(Stored records)
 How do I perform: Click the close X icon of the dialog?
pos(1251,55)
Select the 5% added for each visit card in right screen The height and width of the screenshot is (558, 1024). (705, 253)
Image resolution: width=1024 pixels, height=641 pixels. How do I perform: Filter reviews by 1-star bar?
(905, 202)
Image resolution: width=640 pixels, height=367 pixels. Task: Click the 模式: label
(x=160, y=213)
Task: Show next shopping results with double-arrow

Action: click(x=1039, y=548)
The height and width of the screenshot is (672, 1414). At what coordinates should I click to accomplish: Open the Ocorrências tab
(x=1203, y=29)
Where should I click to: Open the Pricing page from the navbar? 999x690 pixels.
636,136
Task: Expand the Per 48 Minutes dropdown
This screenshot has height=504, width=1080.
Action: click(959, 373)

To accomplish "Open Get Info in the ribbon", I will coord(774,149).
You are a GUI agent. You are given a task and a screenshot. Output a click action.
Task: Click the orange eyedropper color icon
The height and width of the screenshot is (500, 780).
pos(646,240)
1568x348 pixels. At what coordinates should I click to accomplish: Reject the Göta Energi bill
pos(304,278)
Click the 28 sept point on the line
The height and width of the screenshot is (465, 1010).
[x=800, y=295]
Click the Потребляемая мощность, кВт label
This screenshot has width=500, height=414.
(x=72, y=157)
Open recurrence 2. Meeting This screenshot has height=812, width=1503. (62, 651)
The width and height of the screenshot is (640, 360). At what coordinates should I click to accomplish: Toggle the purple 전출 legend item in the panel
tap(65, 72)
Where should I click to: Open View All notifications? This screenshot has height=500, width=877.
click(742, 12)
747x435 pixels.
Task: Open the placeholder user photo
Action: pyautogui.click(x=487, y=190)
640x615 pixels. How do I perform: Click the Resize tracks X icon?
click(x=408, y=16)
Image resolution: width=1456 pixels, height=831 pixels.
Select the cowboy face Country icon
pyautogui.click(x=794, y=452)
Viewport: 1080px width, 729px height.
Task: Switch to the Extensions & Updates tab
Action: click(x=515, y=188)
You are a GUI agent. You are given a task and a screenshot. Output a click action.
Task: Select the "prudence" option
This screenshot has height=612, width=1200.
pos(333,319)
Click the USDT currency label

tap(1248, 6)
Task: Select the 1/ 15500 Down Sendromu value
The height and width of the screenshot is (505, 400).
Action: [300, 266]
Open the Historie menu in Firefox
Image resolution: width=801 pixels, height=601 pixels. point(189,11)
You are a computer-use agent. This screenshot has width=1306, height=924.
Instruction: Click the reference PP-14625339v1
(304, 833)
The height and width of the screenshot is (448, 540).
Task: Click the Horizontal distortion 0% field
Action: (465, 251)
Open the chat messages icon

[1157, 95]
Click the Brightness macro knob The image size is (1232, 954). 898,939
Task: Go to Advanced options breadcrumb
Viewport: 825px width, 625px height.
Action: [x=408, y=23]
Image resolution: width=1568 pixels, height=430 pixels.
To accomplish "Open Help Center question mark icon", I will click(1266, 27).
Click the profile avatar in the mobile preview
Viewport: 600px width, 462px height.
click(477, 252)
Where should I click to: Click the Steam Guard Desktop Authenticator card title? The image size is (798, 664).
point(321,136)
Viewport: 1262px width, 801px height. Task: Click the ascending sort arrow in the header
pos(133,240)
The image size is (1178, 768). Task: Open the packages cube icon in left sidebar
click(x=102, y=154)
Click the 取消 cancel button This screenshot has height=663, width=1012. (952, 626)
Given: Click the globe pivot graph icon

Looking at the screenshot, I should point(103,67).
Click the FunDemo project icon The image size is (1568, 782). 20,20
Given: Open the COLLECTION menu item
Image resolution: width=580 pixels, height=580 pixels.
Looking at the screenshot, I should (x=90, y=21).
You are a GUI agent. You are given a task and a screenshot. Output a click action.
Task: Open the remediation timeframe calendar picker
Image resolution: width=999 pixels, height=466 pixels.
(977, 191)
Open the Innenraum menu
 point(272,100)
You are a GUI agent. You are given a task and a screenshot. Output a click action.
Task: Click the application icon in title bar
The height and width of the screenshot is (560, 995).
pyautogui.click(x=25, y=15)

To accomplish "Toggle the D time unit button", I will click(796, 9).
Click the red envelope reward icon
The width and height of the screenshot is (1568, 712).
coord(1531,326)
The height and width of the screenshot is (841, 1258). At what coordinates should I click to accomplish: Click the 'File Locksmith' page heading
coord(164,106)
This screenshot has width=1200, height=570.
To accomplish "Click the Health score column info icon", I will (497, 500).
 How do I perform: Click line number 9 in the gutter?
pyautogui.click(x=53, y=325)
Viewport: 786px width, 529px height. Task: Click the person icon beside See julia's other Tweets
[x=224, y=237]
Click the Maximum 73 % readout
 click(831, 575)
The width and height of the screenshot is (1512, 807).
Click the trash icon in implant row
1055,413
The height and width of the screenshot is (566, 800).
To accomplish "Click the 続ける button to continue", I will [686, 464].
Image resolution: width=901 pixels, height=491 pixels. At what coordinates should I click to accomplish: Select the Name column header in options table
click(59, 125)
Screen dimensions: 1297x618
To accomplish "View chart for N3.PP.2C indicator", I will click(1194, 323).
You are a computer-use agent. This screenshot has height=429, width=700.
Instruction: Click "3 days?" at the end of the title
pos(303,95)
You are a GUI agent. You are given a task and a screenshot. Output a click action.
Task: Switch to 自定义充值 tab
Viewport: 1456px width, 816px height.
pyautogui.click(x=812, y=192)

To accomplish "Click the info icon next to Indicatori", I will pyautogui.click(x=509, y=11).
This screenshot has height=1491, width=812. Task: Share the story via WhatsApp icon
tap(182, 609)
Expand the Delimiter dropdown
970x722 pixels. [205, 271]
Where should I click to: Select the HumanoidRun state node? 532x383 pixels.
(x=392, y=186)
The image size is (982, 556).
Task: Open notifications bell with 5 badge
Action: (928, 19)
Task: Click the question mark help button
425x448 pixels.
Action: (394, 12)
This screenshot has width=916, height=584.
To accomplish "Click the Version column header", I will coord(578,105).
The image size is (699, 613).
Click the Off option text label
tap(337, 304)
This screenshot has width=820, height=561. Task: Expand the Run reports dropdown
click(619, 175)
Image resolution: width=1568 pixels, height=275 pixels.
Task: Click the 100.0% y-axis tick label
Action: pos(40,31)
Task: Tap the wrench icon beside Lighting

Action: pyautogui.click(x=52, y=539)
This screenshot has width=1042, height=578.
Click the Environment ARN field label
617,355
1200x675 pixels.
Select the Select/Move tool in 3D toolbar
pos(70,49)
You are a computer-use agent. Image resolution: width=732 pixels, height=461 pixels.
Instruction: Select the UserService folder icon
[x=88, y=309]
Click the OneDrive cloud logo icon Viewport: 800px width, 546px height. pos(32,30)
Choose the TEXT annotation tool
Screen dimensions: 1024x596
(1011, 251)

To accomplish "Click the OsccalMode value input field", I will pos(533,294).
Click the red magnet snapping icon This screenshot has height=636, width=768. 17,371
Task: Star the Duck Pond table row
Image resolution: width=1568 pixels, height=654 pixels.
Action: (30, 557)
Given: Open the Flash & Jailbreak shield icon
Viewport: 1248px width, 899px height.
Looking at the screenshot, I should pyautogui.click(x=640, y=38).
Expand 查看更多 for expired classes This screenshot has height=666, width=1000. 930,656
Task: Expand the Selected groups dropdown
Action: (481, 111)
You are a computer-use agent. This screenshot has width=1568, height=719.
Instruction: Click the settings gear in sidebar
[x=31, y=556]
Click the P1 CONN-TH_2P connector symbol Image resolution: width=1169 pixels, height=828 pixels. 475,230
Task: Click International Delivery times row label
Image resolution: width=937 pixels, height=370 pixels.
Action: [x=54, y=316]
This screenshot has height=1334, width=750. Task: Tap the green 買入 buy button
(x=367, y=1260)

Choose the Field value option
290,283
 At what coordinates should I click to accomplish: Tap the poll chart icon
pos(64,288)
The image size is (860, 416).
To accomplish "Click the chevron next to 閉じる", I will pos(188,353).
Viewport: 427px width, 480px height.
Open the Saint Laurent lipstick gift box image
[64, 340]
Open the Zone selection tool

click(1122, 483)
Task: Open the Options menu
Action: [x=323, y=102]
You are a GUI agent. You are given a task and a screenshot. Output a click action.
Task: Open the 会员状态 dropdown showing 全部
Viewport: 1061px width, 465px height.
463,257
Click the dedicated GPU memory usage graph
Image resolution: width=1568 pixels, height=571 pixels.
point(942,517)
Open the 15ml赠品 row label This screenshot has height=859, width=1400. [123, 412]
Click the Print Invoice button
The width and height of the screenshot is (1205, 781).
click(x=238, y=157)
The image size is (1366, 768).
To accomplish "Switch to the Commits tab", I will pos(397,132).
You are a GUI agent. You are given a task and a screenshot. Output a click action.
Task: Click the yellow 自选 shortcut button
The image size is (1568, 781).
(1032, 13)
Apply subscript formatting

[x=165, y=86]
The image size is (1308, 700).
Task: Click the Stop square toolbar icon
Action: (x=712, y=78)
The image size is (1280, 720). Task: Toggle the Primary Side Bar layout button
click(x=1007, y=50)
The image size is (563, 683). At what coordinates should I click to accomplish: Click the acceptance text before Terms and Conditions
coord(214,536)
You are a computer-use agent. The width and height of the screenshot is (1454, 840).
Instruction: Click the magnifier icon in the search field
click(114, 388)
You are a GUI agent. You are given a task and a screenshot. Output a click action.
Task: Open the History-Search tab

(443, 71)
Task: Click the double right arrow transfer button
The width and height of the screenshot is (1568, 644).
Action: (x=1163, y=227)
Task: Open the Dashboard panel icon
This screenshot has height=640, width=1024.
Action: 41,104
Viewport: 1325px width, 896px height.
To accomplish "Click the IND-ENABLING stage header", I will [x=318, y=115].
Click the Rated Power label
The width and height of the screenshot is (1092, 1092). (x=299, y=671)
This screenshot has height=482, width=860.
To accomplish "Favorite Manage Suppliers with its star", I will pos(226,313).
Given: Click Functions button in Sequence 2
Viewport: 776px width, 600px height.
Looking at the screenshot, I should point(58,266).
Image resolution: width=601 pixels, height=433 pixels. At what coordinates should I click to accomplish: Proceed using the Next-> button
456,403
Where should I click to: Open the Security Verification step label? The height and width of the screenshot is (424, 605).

## [GOAL OF THE EXERCISE]
Which lines above run from the one containing "Click the 28 sept point on the line" down to the one containing "Image resolution: width=1456"? Repeat exactly those, both ends included, and nothing else.

## [RESPONSE AREA]
Click the 28 sept point on the line
The height and width of the screenshot is (465, 1010).
[x=800, y=295]
Click the Потребляемая мощность, кВт label
This screenshot has width=500, height=414.
(x=72, y=157)
Open recurrence 2. Meeting This screenshot has height=812, width=1503. (62, 651)
The width and height of the screenshot is (640, 360). At what coordinates should I click to accomplish: Toggle the purple 전출 legend item in the panel
tap(65, 72)
Where should I click to: Open View All notifications? This screenshot has height=500, width=877.
click(742, 12)
747x435 pixels.
Task: Open the placeholder user photo
Action: pyautogui.click(x=487, y=190)
640x615 pixels. How do I perform: Click the Resize tracks X icon?
click(x=408, y=16)
Image resolution: width=1456 pixels, height=831 pixels.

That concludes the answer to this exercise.